_Selected passage_
I'm using the SDK to build a tap for Google Search...
# singer-tap-development
a
I'm using the SDK to build a tap for Google Search Console api that can accept a service account credential. I'm using the
googleapiclient
library rather than a more traditional rest stream with structured URL, so I'm just passing a dict to a function like so to get my json:
Copy code
self.authenticator.service.searchanalytics().query(
                siteUrl=self.config['site_url'],
                body = body
            )
What I need to to is create a date range between start and end dates, and then pass each date to the api as a query parameter in the body. How can I store the last queried in a state file. For instance, if I've already ran the from 2023-11-01 up to 2023-11-19, then when I run again tonight, I should only collect data for
2023-11-20
as my state file tells me I've ran up to
2023-11-19
already? I was going to mutate
context
but the docs advise specifically against that.

_Task details_
Write out the full Search Console tap thread word for word. Work only from the Search Console tap thread above.

_Extracted entries_

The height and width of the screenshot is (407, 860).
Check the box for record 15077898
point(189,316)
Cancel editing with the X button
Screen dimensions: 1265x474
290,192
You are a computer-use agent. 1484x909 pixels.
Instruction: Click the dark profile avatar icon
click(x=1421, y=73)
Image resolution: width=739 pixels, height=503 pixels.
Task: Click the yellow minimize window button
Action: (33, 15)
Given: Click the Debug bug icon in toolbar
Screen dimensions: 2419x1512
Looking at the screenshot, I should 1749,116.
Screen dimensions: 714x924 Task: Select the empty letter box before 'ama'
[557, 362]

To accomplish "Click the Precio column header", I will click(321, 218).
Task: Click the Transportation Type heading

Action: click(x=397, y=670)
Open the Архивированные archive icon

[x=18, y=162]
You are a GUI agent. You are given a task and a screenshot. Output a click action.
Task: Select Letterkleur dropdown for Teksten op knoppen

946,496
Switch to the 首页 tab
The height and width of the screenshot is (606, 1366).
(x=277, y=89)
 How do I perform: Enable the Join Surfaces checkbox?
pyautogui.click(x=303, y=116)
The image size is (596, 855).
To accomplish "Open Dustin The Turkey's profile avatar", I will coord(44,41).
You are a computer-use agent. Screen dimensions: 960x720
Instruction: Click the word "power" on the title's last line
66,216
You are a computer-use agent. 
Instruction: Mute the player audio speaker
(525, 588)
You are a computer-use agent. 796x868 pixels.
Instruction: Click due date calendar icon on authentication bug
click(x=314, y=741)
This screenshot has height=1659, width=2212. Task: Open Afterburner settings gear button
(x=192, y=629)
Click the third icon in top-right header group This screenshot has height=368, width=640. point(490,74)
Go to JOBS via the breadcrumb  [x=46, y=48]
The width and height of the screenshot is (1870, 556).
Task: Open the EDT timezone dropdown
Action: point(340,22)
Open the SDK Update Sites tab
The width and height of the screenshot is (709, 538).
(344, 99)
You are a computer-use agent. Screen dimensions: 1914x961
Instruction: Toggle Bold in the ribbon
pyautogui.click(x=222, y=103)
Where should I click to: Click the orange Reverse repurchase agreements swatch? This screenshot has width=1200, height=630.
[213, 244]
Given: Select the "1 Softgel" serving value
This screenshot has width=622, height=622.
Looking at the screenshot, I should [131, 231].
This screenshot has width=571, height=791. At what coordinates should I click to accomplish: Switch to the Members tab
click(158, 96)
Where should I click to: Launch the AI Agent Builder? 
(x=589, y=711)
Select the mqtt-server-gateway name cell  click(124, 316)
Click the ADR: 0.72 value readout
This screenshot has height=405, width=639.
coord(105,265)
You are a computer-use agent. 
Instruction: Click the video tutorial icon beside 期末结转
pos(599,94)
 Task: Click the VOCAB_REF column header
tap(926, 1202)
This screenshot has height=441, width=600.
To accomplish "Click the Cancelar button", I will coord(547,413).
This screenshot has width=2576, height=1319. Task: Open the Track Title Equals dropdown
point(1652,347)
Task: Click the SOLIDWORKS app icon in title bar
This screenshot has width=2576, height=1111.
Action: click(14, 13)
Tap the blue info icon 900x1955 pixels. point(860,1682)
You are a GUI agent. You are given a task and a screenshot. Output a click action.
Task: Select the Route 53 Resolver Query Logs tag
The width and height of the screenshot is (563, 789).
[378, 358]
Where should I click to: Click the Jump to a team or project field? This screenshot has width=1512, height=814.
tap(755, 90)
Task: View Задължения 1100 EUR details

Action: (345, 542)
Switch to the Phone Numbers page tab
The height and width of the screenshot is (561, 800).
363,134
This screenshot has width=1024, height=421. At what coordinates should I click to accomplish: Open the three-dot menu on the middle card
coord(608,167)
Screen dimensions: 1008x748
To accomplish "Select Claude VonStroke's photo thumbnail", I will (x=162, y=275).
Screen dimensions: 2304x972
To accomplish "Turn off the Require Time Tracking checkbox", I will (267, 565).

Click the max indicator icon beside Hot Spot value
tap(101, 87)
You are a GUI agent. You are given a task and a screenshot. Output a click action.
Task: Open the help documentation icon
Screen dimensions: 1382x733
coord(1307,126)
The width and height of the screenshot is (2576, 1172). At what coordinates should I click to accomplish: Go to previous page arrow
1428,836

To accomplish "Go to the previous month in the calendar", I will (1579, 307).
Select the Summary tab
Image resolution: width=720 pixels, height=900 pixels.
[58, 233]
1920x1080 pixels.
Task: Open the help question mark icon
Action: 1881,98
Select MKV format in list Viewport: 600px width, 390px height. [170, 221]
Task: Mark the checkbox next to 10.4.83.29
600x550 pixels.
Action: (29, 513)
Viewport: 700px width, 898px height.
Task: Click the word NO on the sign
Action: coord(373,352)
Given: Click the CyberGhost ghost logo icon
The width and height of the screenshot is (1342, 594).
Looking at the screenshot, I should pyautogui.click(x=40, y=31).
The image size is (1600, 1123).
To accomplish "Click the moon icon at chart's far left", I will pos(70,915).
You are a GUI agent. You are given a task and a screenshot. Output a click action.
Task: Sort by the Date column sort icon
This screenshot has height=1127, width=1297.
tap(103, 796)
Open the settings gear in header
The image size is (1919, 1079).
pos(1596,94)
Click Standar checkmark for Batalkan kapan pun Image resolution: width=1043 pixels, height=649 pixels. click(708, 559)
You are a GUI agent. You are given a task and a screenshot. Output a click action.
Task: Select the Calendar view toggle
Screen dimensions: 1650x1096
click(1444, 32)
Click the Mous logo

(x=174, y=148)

_Answer to this problem_
I'm using the SDK to build a tap for Google Search...
# singer-tap-development
a
I'm using the SDK to build a tap for Google Search Console api that can accept a service account credential. I'm using the
googleapiclient
library rather than a more traditional rest stream with structured URL, so I'm just passing a dict to a function like so to get my json:
Copy code
self.authenticator.service.searchanalytics().query(
                siteUrl=self.config['site_url'],
                body = body
            )
What I need to to is create a date range between start and end dates, and then pass each date to the api as a query parameter in the body. How can I store the last queried in a state file. For instance, if I've already ran the from 2023-11-01 up to 2023-11-19, then when I run again tonight, I should only collect data for
2023-11-20
as my state file tells me I've ran up to
2023-11-19
already? I was going to mutate
context
but the docs advise specifically against that.